The task: Transcribe all of the records precisely as they are presented.

Saved data entries:
☆ ☆ ☆ ☆
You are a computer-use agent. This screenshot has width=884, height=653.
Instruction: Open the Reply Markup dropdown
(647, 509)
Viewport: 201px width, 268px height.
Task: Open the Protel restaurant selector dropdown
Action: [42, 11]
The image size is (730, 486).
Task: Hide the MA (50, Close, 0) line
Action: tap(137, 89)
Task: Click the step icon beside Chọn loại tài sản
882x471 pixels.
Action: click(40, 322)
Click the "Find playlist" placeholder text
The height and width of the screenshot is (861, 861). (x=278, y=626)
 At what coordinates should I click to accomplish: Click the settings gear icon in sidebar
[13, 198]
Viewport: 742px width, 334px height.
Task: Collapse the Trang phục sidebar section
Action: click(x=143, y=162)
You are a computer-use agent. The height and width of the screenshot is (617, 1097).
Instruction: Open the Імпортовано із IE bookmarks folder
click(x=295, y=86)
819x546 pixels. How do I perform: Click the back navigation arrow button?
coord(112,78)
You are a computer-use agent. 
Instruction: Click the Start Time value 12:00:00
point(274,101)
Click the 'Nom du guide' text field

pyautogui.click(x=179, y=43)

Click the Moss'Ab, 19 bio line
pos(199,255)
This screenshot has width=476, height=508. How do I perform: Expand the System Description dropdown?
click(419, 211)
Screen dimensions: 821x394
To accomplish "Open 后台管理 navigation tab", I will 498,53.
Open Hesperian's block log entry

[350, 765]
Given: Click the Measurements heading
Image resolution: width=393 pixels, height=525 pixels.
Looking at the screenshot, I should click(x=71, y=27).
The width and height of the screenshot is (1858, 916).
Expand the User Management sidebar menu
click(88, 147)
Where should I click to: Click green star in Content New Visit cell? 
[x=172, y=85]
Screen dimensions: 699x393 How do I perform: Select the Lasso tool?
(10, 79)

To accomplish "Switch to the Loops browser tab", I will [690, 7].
☆ ☆ ☆ ☆
Result of this task:
You are a computer-use agent. This screenshot has width=884, height=653.
Instruction: Open the Reply Markup dropdown
(647, 509)
Viewport: 201px width, 268px height.
Task: Open the Protel restaurant selector dropdown
Action: [42, 11]
The image size is (730, 486).
Task: Hide the MA (50, Close, 0) line
Action: tap(137, 89)
Task: Click the step icon beside Chọn loại tài sản
882x471 pixels.
Action: click(40, 322)
Click the "Find playlist" placeholder text
The height and width of the screenshot is (861, 861). (x=278, y=626)
 At what coordinates should I click to accomplish: Click the settings gear icon in sidebar
[13, 198]
Viewport: 742px width, 334px height.
Task: Collapse the Trang phục sidebar section
Action: click(x=143, y=162)
You are a computer-use agent. The height and width of the screenshot is (617, 1097).
Instruction: Open the Імпортовано із IE bookmarks folder
click(x=295, y=86)
819x546 pixels. How do I perform: Click the back navigation arrow button?
coord(112,78)
You are a computer-use agent. 
Instruction: Click the Start Time value 12:00:00
point(274,101)
Click the 'Nom du guide' text field

pyautogui.click(x=179, y=43)

Click the Moss'Ab, 19 bio line
pos(199,255)
This screenshot has width=476, height=508. How do I perform: Expand the System Description dropdown?
click(419, 211)
Screen dimensions: 821x394
To accomplish "Open 后台管理 navigation tab", I will 498,53.
Open Hesperian's block log entry

[350, 765]
Given: Click the Measurements heading
Image resolution: width=393 pixels, height=525 pixels.
Looking at the screenshot, I should click(x=71, y=27).
The width and height of the screenshot is (1858, 916).
Expand the User Management sidebar menu
click(88, 147)
Where should I click to: Click green star in Content New Visit cell? 
[x=172, y=85]
Screen dimensions: 699x393 How do I perform: Select the Lasso tool?
(10, 79)

To accomplish "Switch to the Loops browser tab", I will [690, 7].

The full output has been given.